Understanding Regular Expressions in Python

Emeron MarcelleEmeron Marcelle
6 min read

Regular expressions (regex) are a powerful tool for matching patterns in text. Python's re module provides support for working with regular expressions, allowing you to search, match, and manipulate strings with ease.
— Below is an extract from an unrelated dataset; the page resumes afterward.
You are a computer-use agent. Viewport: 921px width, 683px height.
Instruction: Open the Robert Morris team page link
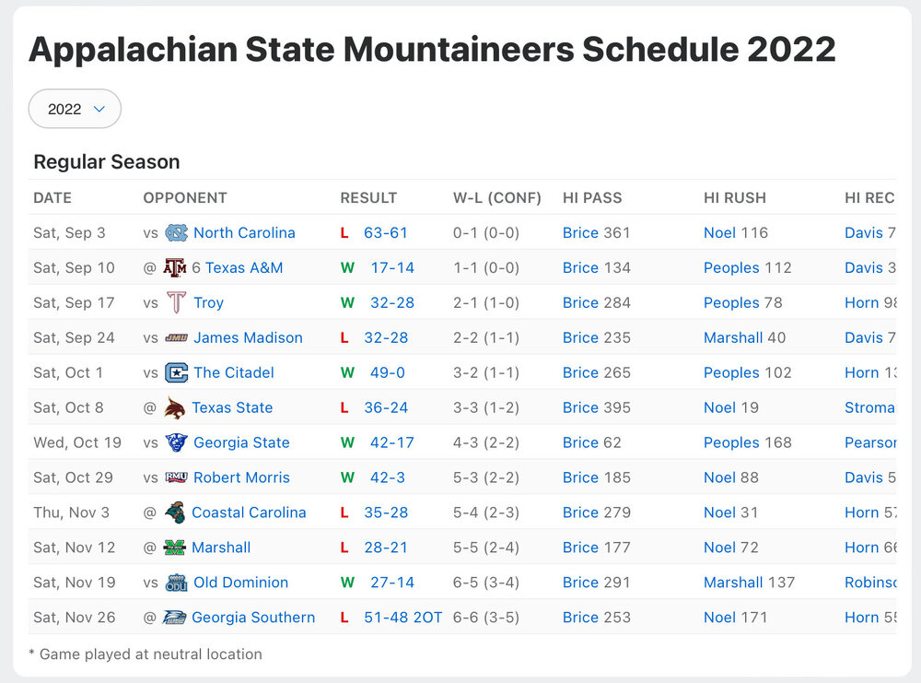[x=241, y=478]
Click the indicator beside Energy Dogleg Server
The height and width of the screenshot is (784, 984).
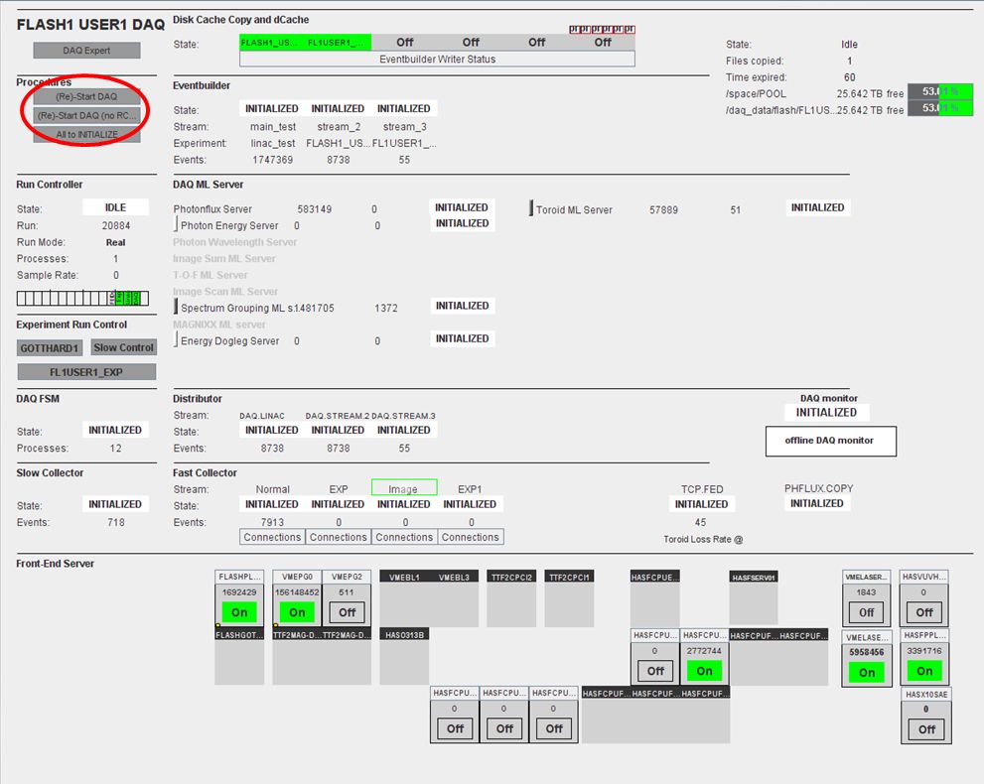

In this blog post, we will explore various regex patterns and how to use them in Python, using the notes provided.

Basic Patterns

  1. .: Matches any single character except newline \n

     import re
     text = "hello world"
     match = re.findall(".", text)
     print(match)  # ['h', 'e', 'l', 'l', 'o', ' ', 'w', 'o', 'r', 'l', 'd']
    
  2. ^: Matches the start of a string

     text = "hello world"
     match = re.match("^hello", text)
     print(match)  # <re.Match object; span=(0, 5), match='hello'>
    
  3. $: Matches the end of a string

     match = re.search("world$", text)
     print(match)  # <re.Match object; span=(6, 11), match='world'>
    
  4. \b: Matches a word boundary

     match = re.search(r"\bworld\b", text)
     print(match)  # <re.Match object; span=(6, 11), match='world'>
    
  5. \B: Matches a non-word boundary

     match = re.search(r"\Bworld", "hello world!")
     print(match)  # None
    

Character Classes

  1. \d: Matches any digit

     match = re.findall(r"\d", "123abc456")
     print(match)  # ['1', '2', '3', '4', '5', '6']
    
  2. \D: Matches any non-digit character

     match = re.findall(r"\D", "123abc456")
     print(match)  # ['a', 'b', 'c']
    
  3. \w: Matches any alphanumeric character

     match = re.findall(r"\w", "hello_world123")
     print(match)  # ['h', 'e', 'l', 'l', 'o', '_', 'w', 'o', 'r', 'l', 'd', '1', '2', '3']
    
  4. \W: Matches any non-alphanumeric character

     match = re.findall(r"\W", "hello world!")
     print(match)  # [' ', '!']
    
  5. \s: Matches any whitespace character

    match = re.findall(r"\s", "hello world")
    print(match)  # [' ']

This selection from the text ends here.